Segment Start: Data for processing
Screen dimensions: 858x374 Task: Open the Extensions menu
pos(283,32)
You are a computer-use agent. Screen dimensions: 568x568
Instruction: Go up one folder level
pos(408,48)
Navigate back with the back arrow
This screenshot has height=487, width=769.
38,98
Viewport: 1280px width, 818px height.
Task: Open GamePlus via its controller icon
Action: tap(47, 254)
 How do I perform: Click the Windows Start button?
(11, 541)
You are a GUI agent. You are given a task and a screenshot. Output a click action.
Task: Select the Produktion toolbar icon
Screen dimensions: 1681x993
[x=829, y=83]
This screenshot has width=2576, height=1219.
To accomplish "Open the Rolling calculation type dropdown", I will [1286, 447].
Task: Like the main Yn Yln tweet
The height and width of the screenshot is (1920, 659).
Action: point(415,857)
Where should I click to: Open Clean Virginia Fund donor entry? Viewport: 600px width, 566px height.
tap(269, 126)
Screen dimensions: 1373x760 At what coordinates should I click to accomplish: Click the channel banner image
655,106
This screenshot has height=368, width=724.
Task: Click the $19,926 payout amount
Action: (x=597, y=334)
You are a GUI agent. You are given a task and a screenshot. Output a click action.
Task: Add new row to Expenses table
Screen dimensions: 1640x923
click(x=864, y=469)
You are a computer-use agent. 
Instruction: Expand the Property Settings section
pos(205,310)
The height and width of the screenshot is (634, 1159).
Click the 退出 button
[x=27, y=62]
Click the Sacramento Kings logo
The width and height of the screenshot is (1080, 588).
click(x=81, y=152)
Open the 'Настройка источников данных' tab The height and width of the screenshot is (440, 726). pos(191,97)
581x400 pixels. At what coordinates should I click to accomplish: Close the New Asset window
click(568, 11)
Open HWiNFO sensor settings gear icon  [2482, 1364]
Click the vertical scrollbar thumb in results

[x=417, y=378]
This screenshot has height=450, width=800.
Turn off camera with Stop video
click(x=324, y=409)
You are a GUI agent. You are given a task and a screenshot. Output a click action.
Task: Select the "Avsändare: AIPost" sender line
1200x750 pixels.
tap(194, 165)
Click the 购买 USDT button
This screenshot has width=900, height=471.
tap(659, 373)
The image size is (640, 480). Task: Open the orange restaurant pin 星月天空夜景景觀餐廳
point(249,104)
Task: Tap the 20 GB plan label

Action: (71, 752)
Segment End: Data for processing
Word for word, restate the entries from the first line to the line that has "You are a computer-use agent. Screen", both included, and nothing else.

Expected answer:
Screen dimensions: 858x374 Task: Open the Extensions menu
pos(283,32)
You are a computer-use agent. Screen dimensions: 568x568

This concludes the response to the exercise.